### AIM OF THE TASK
Word for word, give every line of the listing again.

### DATA IN THIS EXERCISE
Start of Block
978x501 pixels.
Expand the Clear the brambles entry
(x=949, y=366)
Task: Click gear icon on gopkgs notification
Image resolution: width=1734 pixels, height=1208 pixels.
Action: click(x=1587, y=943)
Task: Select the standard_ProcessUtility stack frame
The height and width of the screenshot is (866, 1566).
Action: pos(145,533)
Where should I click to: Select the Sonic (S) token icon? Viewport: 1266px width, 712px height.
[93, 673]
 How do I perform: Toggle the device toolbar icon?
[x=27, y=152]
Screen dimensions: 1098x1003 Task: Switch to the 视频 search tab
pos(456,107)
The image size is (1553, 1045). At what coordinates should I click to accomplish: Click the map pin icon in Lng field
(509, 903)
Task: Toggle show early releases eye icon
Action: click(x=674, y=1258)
End of Block
### RESPONSE TO THE TASK
978x501 pixels.
Expand the Clear the brambles entry
(x=949, y=366)
Task: Click gear icon on gopkgs notification
Image resolution: width=1734 pixels, height=1208 pixels.
Action: click(x=1587, y=943)
Task: Select the standard_ProcessUtility stack frame
The height and width of the screenshot is (866, 1566).
Action: pos(145,533)
Where should I click to: Select the Sonic (S) token icon? Viewport: 1266px width, 712px height.
[93, 673]
 How do I perform: Toggle the device toolbar icon?
[x=27, y=152]
Screen dimensions: 1098x1003 Task: Switch to the 视频 search tab
pos(456,107)
The image size is (1553, 1045). At what coordinates should I click to accomplish: Click the map pin icon in Lng field
(509, 903)
Task: Toggle show early releases eye icon
Action: click(x=674, y=1258)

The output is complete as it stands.